PROVIDED TEXT »
Interactivity#

The previous notebook showed all the steps required to get a Datashader rendering of your dataset, yielding raster images displayed using Jupyter’s “rich display” support. However, these bare images do not show the data ranges or axis labels, making them difficult to interpret. Moreover, they are only static images, and datasets often need to be explored at multiple scales, which is much easier to do in an interactive program.

To get axes and interactivity, the images generated by Datashader need to be embedded into a plot using an external library like Matplotlib or Bokeh. As we illustrate below, the most convenient way to make Datashader plots using these libraries is via the HoloViews high-level data-science API, using either Bokeh or Plotly. HoloViews encapsulates the Datashader pipeline in a way that lets you combine interactive datashaded plots easily with other plots without having to write explicit callbacks or event-processing code.

In this notebook, we will first look at the HoloViews API, then at Datashader’s new native Matplotlib support.

DATA ROWS »

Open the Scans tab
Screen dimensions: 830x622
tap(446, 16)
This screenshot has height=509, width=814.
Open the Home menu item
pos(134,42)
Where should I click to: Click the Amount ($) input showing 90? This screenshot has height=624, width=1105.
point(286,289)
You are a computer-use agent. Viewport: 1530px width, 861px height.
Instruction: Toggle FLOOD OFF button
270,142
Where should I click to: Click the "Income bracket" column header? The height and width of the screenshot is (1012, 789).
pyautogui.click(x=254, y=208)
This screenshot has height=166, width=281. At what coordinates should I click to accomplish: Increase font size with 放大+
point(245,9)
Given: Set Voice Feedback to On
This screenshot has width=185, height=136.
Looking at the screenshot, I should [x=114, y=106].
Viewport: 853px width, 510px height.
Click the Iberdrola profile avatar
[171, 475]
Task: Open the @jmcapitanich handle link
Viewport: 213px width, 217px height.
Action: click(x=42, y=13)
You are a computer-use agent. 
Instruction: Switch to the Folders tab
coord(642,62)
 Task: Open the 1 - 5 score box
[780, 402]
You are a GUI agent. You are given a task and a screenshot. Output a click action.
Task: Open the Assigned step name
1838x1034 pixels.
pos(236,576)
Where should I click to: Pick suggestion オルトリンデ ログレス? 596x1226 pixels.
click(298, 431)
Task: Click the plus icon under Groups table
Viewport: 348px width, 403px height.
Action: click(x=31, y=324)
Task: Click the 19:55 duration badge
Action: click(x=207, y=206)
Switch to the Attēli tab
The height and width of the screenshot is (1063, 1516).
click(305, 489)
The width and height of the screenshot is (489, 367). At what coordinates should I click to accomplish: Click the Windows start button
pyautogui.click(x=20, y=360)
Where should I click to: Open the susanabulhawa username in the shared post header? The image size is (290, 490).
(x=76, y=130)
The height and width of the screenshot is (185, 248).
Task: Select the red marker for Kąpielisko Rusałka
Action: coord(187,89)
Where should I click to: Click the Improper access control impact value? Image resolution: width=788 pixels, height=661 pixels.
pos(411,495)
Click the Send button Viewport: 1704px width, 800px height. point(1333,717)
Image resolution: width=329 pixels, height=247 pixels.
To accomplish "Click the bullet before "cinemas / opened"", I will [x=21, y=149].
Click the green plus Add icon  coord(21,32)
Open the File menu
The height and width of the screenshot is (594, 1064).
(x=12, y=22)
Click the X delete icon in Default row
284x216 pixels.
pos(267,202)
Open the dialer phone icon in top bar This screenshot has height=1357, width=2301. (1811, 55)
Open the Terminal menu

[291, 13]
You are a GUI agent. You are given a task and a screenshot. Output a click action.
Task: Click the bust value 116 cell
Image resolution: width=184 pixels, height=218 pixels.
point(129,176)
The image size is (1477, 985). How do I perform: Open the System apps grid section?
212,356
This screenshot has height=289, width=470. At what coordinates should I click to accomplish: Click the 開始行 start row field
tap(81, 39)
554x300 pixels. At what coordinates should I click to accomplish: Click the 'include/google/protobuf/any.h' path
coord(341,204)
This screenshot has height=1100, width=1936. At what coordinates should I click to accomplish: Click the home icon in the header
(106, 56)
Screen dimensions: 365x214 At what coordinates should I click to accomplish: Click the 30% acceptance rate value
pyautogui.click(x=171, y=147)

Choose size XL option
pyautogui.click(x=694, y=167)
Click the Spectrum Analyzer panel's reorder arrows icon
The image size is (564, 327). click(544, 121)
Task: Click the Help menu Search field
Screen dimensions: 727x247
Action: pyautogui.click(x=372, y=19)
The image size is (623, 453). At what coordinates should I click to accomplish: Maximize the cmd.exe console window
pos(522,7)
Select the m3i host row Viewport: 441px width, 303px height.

TASKS »
1. In the text on Datashader interactivity, what two things do bare Datashader images lack that make them hard to interpret?
2. Continue the text on Datashader interactivity from its last sentence.

RESULTS »
1. They do not show data ranges or axis labels.

2.
Embedding Datashader with HoloViews#

HoloViews (1.7 and later) is a high-level data analysis and visualization library that makes it simple to generate interactive Datashader-based plots. Here’s an illustration of how this all fits together when using HoloViews+Bokeh:

Datashader+Holoviews+Bokeh

HoloViews offers a data-centered approach for analysis, where the same tool can be used with small data (anything that fits in a web browser’s memory, which can be visualized with Bokeh directly), and large data (which is first sent through Datashader to make it tractable) and with several different plotting frontends. A developer willing to do more programming can do all the same things separately, using Bokeh, Matplotlib, and Datashader’s APIs directly, but with HoloViews it is much simpler to explore and analyze data. Of course, the previous notebook showed that you can also use datashader without either any plotting library at all (the light gray pathways above), but then you wouldn’t have interactivity, axes, and so on.

Most of this notebook will focus on HoloViews+Bokeh to support full interactive plots in web browsers, but HoloViews+Plotly works similarly for interactive plots, and we will also briefly illustrate the non-interactive HoloViews+Matplotlib approach, followed by a non-HoloViews Matplotlib approach at the end. Let’s start by importing some parts of HoloViews and setting some defaults:

import holoviews as hv
import holoviews.operation.datashader as hd
hd.shade.cmap=["lightblue", "darkblue"]
hv.extension("bokeh", "matplotlib")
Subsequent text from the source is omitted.